For six years, Stephen Fry has fronted Britain's premier film awards with trademark panache. Yet for all his ease and charm, he was concealing crippling nerves.
Now, the celebrated comic actor, who recently revealed his struggle with manic depression in a prime time documentary, is to hang up his tuxedo. Fry, 49, announced he will no longer put himself through the ordeal of presenting the Bafta film awards in front of some of the biggest names in Hollywood.
The star, who is loved by millions as the quintessential Englishman, revealed recently that he had suffered extreme stagefright prior to his appearances before an A-list audience at the Baftas. He said last night: "It has been a tremendous six years, and I look forward to watching it without nerves in the future."
The Cambridge-educated comedian and novelist, who rose to prominence alongside longstanding collaborator Hugh Laurie, has long struggled with mental illness and the emotional pressures of his profession. His sudden disappearance from the stage of the West End play Cell Mates in 1995, causing the production to close amid concern that he had taken his life after he fled the UK for Belgium.
This summer Fry, who suffers from bipolar disorder, revealed that he had indeed come close to suicide after suffering a breakdown. In a two-part documentary for BBC2 about manic depression, Fry said: "I went into my garage, sealed the door with a duvet I'd brought and got into my car. I sat there for at least, I think, two hours in the car, my hands on the ignition key."
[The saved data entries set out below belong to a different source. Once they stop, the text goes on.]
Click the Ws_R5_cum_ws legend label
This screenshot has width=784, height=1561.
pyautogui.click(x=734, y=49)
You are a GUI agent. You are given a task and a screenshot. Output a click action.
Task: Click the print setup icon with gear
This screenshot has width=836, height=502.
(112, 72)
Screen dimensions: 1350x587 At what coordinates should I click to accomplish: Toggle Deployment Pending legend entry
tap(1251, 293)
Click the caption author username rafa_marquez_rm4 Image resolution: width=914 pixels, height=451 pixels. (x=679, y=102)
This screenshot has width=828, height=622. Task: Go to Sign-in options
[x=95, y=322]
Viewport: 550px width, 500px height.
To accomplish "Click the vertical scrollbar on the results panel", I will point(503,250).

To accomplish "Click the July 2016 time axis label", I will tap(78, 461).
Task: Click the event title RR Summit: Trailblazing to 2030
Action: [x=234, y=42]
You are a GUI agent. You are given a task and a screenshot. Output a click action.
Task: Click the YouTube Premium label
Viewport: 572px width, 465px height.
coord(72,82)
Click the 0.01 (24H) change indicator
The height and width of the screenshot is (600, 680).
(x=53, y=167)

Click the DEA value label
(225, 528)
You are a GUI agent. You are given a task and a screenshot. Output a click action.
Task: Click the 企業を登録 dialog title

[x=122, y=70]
Only after returning to Britain was Fry, whose private life has long been the subject of fascination after he revealed he was celibate for 16 years, was diagnosed with bipolar disorder. He said: "I'd never heard the word before, but for the first time at the age of 37, I had a diagnosis that explains the massive highs and miserable lows I've lived with all my life."
The actor, who describes himself as "emotionally rehabilitated" on his website, has returned to prominence with a series of roles from an Oscar Wilde biopic to the host of the BBC quiz show, QI, and the advertising frontman for Twinings Tea.
BBC and Bafta bosses yesterday paid tribute to Fry for his compering performances, which once included him departing from his usual urbanity by ending a ceremony with the words: "That's enough tedious wank from me. Let's party."
David Parfitt, chairman of the Bafta Film Committee, said: "Stephen has been a wonderful host and it has been a pleasure to work with him for the last six years. We hope to invite him back as a nominee in the not too distant future."
Peter Fincham, controller of BBC1, which broadcasts the ceremony, said: "Stephen Fry has been the mainstay of the awards for six years, where he has been brilliant, but I entirely respect his wish to hang up his dinner jacket."
Despite the praise for Fry, whose numerous television credits include Blackadder and Jeeves and Wooster, the Baftas - the UK's answer to the Oscars - have attracted a dwindling television audience.
The academy attempted to increase the relevance of the awards in 2002 by switching the ceremony from April or May to February to ensure they came before the Oscars in March. But the audience for this February's awards was about three million, a reduction of 1.4 million on 2005 and 2.7 million below its peak in 2004.
Bafta is now looking for a new host, with Jonathan Ross said to be already in negotiations.